Enhanced charge transfer with tuning surface state in hematite photoanode integrated by niobium and zirconium co-doping for efficient photoelectrochemical water splitting

Niobium and zirconium co-doping was introduced into a hematite (Fe2O3) photoanode by a facile two-step synthesis. The hydrothermally prepared zirconium-doped photoanode shows a reduction in the crystallite size of hematite, with H(104) being the dominant photoactive phase. The incorporation of niobium ions by drop -casting and high-temperature annealing does not alter the crystallinity. The core 3d spin-orbit splitting shows the Nb4+ oxidation state forming NbO2 in the hematite lattice.
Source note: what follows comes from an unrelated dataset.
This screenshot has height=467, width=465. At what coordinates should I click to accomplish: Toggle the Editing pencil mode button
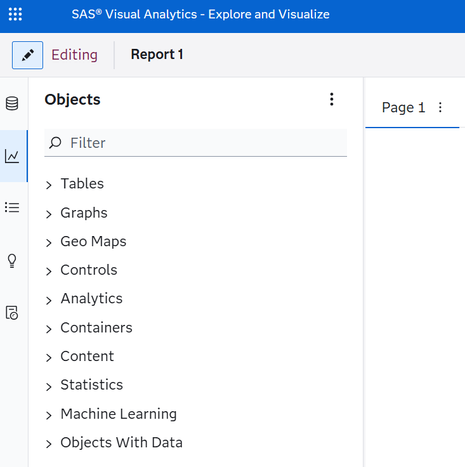[x=27, y=55]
The Nb4+-Zr4+ co-doped hematite photoanode, prepared on a fluorine-tin oxide glass substrate, shows an enhanced photocurrent density of 2.05 mA cm(-2) with no co-catalyst. This enhanced performance is attributed to the Zr4+ doping, which improves the bulk charge transfer in hematite, and Nb4+ suppressed charge recombination in the surface state holes at the electro-de-electrolyte interface. This synergistic improvement of bulk and surface properties leads to stable water splitting at the water oxidation potential (1.23 VRHE) of the Nb-Zr co-doped hematite photoanode.

Automated summary

Niobium and zirconium co-doping improves the performance and stability of a hematite photoanode in water splitting by enhancing crystallite size, charge transfer, and suppressing charge recombination.